Records to process:
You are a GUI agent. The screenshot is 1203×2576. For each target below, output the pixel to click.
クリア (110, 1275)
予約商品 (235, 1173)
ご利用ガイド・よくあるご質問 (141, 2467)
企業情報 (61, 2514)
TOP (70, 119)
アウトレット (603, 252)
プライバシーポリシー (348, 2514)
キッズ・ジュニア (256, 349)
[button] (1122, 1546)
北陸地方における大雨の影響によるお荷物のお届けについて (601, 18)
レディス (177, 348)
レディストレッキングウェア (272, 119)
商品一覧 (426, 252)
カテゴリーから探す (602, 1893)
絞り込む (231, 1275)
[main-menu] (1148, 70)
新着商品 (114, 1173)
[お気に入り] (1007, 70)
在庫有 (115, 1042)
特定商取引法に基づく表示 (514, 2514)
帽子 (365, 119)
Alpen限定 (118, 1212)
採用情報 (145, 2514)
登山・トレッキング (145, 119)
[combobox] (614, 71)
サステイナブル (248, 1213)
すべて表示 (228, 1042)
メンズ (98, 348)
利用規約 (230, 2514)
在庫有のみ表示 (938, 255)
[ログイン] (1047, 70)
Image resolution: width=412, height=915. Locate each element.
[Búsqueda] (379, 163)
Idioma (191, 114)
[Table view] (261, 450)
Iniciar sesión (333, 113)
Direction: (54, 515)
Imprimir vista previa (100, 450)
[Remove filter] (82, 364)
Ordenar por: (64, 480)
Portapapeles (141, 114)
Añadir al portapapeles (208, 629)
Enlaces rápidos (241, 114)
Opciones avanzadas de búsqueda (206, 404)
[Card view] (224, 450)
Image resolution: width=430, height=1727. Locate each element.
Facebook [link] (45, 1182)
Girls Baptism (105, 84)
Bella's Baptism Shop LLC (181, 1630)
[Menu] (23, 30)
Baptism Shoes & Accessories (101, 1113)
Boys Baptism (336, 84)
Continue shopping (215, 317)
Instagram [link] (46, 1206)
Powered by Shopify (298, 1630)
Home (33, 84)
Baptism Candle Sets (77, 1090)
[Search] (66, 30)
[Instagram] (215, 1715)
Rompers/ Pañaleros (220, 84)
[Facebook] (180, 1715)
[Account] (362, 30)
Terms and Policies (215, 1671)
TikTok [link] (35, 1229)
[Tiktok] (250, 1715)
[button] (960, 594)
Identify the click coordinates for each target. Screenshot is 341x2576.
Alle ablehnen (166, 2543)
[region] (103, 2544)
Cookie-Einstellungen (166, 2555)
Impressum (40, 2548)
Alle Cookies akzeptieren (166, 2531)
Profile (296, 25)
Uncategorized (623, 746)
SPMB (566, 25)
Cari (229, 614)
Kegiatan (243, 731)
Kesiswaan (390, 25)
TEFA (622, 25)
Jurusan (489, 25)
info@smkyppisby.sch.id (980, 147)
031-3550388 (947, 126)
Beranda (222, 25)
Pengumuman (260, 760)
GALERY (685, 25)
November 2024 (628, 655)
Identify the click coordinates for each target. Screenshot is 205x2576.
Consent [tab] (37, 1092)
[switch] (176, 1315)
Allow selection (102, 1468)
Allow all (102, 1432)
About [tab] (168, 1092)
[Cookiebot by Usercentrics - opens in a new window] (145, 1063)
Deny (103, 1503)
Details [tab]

What to work on: Copy out, word for word, only the lines from the one with "[Tiktok] (250, 1715)" through the last line of the material above.

Response to the exercise:
[Tiktok] (250, 1715)
[button] (960, 594)
Identify the click coordinates for each target. Screenshot is 341x2576.
Alle ablehnen (166, 2543)
[region] (103, 2544)
Cookie-Einstellungen (166, 2555)
Impressum (40, 2548)
Alle Cookies akzeptieren (166, 2531)
Profile (296, 25)
Uncategorized (623, 746)
SPMB (566, 25)
Cari (229, 614)
Kegiatan (243, 731)
Kesiswaan (390, 25)
TEFA (622, 25)
Jurusan (489, 25)
info@smkyppisby.sch.id (980, 147)
031-3550388 (947, 126)
Beranda (222, 25)
Pengumuman (260, 760)
GALERY (685, 25)
November 2024 (628, 655)
Identify the click coordinates for each target. Screenshot is 205x2576.
Consent [tab] (37, 1092)
[switch] (176, 1315)
Allow selection (102, 1468)
Allow all (102, 1432)
About [tab] (168, 1092)
[Cookiebot by Usercentrics - opens in a new window] (145, 1063)
Deny (103, 1503)
Details [tab]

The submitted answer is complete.